=== WHAT NEEDS TO BE DONE ===
Scan the data for lines with "right" and report the count by itself.

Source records
Segment Open

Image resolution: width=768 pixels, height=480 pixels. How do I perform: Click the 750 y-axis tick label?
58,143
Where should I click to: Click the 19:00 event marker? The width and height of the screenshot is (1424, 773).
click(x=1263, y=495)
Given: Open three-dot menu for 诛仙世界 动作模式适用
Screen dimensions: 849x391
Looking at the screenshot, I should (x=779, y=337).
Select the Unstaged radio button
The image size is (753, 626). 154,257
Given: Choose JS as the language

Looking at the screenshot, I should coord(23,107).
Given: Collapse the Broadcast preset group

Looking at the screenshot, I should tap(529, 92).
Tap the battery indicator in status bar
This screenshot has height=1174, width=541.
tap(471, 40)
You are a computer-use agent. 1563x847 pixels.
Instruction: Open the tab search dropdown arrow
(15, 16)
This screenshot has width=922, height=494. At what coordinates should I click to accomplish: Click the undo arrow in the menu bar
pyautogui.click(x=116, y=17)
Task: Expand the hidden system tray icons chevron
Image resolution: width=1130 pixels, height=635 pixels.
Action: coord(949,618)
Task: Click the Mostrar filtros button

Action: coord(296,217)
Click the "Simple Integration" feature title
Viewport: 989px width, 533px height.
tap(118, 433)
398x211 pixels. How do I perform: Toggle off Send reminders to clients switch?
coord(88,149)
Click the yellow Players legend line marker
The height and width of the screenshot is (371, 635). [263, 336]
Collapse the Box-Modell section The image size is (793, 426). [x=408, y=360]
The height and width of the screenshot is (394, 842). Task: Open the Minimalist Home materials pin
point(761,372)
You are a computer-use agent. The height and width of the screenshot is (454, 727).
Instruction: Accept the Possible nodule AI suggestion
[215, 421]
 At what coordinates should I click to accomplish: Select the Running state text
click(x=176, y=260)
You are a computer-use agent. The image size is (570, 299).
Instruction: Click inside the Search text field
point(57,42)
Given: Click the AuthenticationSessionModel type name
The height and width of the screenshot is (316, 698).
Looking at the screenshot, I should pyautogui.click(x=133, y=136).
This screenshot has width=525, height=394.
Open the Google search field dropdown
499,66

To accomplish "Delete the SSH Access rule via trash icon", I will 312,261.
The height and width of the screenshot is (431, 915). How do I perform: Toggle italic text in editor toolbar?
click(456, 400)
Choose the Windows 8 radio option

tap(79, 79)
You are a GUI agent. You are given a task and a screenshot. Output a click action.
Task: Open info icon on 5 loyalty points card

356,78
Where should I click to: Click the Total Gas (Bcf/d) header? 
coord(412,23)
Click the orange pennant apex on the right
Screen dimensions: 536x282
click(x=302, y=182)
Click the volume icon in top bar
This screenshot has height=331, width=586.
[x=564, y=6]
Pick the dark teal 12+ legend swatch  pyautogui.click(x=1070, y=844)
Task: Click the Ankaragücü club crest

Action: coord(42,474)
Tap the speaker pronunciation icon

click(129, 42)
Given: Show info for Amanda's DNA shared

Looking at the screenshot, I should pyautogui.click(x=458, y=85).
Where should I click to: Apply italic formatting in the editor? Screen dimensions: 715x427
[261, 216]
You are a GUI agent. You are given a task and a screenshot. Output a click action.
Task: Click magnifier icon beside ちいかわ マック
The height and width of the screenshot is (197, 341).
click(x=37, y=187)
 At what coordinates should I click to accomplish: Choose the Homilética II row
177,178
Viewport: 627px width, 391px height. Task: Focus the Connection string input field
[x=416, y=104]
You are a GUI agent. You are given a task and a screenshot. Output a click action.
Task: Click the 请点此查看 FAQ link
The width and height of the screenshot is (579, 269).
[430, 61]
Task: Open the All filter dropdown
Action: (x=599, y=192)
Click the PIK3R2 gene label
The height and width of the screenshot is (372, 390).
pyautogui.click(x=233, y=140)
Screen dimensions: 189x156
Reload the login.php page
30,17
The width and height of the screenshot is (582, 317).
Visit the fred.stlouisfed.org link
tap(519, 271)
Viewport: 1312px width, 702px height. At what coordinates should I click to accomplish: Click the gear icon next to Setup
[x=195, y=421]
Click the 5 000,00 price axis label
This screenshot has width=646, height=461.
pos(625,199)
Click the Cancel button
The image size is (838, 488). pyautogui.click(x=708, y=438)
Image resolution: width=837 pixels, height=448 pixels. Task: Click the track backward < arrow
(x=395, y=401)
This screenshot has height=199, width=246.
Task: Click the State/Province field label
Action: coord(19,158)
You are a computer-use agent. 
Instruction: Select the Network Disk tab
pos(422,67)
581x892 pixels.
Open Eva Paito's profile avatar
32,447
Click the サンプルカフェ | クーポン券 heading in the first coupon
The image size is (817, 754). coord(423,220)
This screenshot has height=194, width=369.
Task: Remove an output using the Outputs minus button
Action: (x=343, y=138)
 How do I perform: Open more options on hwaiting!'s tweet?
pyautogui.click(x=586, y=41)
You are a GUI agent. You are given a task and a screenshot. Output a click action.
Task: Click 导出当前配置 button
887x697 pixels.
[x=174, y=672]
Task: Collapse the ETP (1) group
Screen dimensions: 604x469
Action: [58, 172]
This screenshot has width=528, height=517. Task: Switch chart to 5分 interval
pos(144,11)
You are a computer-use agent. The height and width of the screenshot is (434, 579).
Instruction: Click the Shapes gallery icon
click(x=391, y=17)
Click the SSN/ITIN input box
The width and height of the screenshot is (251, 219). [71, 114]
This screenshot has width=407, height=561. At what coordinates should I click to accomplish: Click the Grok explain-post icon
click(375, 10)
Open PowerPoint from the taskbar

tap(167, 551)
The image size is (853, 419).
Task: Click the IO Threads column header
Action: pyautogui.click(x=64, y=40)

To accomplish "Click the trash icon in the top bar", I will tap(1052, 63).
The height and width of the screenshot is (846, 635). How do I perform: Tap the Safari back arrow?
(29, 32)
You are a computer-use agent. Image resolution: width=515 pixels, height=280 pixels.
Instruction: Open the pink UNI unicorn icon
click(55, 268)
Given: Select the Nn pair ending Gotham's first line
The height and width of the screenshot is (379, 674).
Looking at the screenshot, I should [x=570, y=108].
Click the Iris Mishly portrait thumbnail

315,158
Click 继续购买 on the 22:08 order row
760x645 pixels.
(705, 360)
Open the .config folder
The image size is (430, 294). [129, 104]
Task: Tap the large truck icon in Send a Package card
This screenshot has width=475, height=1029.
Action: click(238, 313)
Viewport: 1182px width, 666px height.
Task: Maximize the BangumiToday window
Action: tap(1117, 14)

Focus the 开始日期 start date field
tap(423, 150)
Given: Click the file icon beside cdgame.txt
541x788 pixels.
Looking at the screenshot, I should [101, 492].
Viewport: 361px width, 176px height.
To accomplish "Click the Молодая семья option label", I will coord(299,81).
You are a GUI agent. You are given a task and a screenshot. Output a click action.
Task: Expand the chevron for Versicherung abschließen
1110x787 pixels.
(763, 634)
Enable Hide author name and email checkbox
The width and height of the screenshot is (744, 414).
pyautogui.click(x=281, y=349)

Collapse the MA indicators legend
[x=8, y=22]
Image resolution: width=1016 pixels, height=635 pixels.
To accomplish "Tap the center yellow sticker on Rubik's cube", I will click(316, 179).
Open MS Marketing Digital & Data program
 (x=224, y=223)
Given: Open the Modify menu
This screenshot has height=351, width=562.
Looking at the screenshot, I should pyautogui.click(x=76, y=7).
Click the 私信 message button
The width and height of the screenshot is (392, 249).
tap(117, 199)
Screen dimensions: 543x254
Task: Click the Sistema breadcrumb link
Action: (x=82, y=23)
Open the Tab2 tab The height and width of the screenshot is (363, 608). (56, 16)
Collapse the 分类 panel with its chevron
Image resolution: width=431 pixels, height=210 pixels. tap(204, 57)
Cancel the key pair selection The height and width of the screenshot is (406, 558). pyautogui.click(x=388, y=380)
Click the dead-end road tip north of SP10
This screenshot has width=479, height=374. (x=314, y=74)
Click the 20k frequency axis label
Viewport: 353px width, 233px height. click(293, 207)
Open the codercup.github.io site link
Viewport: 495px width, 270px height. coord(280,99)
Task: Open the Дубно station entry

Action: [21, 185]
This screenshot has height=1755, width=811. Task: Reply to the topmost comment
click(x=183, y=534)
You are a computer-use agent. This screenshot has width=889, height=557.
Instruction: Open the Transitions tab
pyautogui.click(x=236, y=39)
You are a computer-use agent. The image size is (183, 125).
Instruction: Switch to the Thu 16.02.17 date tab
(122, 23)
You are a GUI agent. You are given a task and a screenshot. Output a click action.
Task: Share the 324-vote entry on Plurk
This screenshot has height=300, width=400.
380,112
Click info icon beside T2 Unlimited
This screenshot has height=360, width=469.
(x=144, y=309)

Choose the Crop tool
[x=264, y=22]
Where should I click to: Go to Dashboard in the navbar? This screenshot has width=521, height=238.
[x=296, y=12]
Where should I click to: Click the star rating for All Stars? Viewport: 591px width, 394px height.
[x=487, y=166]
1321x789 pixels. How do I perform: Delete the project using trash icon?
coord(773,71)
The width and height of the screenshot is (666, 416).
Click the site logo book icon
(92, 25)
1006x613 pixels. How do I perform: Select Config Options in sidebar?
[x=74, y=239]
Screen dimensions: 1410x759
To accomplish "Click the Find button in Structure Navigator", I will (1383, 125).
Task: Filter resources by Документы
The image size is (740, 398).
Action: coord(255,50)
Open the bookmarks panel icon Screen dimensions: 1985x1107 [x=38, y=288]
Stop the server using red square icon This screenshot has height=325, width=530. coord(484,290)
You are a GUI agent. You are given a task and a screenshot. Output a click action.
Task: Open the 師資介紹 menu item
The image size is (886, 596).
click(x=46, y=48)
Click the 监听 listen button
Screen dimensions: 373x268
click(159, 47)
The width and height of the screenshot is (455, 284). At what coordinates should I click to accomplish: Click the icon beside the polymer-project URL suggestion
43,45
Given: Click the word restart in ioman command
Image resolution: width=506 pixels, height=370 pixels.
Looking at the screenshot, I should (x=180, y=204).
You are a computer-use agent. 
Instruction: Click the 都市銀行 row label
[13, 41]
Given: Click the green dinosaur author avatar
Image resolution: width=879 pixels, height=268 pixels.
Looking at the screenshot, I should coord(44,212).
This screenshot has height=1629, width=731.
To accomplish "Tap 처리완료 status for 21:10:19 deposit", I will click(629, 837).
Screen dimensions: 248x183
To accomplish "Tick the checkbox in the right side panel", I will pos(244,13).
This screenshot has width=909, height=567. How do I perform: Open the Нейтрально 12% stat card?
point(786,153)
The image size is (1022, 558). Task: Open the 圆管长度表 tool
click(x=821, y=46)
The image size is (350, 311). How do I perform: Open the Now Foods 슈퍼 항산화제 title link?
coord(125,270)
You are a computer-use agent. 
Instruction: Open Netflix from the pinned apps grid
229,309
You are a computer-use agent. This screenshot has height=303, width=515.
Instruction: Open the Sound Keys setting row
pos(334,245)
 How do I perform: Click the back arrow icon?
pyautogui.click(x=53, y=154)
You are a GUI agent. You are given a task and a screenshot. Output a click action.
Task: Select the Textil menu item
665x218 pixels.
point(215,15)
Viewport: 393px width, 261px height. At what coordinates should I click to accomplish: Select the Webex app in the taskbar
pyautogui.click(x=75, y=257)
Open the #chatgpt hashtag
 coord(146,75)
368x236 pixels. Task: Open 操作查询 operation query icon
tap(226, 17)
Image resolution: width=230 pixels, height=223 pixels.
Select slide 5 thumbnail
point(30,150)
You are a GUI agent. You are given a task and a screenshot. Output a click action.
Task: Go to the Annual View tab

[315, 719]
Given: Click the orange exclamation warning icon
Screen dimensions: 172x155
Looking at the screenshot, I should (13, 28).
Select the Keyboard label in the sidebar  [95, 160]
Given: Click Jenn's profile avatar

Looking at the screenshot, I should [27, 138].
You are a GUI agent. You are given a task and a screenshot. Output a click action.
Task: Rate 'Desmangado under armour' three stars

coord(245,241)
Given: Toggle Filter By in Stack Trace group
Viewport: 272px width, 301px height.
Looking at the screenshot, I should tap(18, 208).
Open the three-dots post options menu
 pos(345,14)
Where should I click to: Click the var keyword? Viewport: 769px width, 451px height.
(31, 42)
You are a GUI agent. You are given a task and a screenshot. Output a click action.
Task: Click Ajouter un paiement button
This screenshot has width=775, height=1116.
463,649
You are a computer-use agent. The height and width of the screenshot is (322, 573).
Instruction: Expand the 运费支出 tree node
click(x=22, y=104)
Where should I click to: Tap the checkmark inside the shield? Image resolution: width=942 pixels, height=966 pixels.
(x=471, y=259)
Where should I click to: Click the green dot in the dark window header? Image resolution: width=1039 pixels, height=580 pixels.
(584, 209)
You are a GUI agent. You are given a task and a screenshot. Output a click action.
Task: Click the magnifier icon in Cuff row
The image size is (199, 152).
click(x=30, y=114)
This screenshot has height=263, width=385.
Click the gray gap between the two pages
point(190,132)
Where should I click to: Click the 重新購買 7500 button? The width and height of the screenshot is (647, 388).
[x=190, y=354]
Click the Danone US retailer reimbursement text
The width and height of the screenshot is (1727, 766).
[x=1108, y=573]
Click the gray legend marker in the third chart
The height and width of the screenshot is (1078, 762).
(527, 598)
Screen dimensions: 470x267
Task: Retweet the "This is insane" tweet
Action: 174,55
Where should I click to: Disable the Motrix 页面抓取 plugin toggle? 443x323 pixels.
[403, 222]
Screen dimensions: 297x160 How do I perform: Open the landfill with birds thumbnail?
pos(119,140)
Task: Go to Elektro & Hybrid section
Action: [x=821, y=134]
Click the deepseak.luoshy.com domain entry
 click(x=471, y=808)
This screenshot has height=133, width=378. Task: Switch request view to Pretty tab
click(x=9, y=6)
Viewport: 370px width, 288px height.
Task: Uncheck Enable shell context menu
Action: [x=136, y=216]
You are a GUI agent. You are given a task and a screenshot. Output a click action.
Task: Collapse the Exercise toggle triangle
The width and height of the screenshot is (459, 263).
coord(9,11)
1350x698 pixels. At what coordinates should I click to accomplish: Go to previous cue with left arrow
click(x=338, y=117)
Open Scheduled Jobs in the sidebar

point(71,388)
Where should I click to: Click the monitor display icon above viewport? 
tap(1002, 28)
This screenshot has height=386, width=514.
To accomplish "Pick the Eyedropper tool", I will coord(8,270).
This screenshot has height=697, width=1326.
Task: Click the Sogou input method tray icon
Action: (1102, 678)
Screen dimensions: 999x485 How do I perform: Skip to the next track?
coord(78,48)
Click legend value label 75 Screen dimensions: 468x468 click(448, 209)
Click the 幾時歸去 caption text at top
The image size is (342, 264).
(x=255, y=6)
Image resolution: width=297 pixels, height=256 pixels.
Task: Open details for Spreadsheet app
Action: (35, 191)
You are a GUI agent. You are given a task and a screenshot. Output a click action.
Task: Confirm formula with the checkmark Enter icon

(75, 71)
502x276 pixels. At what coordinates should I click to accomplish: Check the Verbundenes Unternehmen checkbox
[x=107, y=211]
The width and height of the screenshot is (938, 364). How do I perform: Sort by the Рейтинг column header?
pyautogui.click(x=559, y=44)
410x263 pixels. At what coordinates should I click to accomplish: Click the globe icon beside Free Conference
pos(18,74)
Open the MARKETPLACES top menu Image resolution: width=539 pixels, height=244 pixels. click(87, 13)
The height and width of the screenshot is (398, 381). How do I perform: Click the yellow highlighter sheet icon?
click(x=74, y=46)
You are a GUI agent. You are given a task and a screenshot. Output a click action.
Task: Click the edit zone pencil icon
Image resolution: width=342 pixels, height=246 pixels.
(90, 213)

Segment Closed

=== YOUR RESPONSE ===
2